Section 38-10-124 applies to any agreement to extend credit, regardless of the context in which the agreement was formed, and bars any action or claim relating to a credit agreement, regardless of whether the action is based upon a breach of contract or on some other theory of recovery. See Norwest Bank Lakewood v. GCC Partnership, 886 P.2d 299 (Colo.App.1994); Pima Financial Service Corp. v. Selby, 820 P.2d 1124 (Colo.App.1991). Therefore, plaintiffs may not transform this somewhat complex financial transaction into a simple cash purchase by selecting certain portions that they wish to enforce and disregarding the remainder of the agreement.
2.
Plaintiffs also argue that a material issue of fact remains as to whether, taking several documents together, Orix had sufficiently "subscribed" the agreement so as to fulfill the signing requirement pursuant to judicial interpretation of the statute of frauds. Again, we disagree.
Plaintiffs rely upon authority interpreting the statute of frauds as codified at § 38-10-112, C.R.S. (1982 Repl.Vol. 16). Section 38-10-124 specifically provides, that in the case of a credit agreement, it, and not § 38-10-112, controls.
Section 38-10-124(2) requires a signature. No signature by Orix was ever obtained on any of the documents which comprise the agreement plaintiffs seek to enforce.
II.
Ordinarily, the lack of an enforceable contract and the concomitant assertion of a statute of frauds defense will not preclude a promissory estoppel claim. Section 4-1-103, C.R.S. (1992 Repl.Vol. 2); see Chidester v. Eastern Gas & Fuel Associates, 859 P.2d 222 (Colo.App.1992); cf. Karakehian v. Boyer, 900 P.2d 1273 (Colo.App.1994) (statute of frauds is not a defense to a promissory estoppel claim).

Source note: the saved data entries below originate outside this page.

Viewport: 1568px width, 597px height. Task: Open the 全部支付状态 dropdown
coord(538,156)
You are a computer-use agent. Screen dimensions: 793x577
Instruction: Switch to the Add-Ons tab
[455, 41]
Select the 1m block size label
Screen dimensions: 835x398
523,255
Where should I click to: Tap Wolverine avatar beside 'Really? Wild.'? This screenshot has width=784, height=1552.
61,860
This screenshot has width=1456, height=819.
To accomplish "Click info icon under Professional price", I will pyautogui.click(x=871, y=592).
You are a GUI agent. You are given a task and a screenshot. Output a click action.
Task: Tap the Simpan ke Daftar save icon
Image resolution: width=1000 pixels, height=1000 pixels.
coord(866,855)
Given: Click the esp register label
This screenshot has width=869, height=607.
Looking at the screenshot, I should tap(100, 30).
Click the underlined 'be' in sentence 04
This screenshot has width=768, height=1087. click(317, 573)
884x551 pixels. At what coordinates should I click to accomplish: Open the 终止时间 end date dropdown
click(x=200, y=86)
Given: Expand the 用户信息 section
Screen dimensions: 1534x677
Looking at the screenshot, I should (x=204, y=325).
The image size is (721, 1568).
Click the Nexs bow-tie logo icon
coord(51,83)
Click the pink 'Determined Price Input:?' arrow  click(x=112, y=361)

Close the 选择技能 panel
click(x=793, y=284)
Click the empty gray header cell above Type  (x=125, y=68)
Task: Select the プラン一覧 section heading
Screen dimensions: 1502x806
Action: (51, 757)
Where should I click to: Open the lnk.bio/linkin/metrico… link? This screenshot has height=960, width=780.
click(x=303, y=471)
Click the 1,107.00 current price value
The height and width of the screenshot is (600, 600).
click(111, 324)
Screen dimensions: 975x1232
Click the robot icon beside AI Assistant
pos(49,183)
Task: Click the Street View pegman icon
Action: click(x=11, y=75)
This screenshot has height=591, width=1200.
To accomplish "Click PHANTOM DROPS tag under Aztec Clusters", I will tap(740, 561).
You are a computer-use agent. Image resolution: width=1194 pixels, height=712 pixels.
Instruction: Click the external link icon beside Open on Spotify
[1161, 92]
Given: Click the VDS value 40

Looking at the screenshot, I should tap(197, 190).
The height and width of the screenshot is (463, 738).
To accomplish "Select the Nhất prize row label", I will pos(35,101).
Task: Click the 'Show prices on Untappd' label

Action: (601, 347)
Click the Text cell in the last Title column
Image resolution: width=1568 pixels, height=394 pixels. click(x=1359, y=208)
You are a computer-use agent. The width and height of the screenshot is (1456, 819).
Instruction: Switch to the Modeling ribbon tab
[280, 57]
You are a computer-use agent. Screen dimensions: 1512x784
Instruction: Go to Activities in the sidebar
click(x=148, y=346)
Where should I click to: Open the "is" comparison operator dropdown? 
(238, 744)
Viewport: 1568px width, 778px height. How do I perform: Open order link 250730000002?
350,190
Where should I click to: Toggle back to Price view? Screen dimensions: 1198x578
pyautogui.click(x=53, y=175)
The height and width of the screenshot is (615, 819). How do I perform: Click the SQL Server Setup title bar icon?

In the case of a credit agreement, however, § 38-10-124(3), C.R.S. (1994 Cum. Supp.) provides that:
A credit agreement may not be implied under any circumstances, including, without limitation, from the relationship, fiduciary or otherwise, of the creditor and the debtor or from performance or partial performance by or on behalf of the creditor or debtor, or by promissory estoppel.
Section § 38-10-124(3) specifically precludes assertion of a promissory estoppel claim to enforce an unsigned credit agreement despite case law relating to other types of oral agreements or promises. See § 38-10-124(2). Therefore, plaintiffs' claim for *881 promissory estoppel is barred as a matter of law.
III.
A correct result will be upheld on review, even if the reason for the trial court's ruling was wrong. Norwest Bank Lakewood v. GCC Partnership, supra; Cole v. Hotz, 758 P.2d 679 (Colo.App.1987). Because plaintiffs' claims are precluded by § 38-10-124, we affirm the judgment without considering plaintiffs' other contentions.
The judgment is affirmed.
ROTHENBERG and KAPELKE, JJ., concur.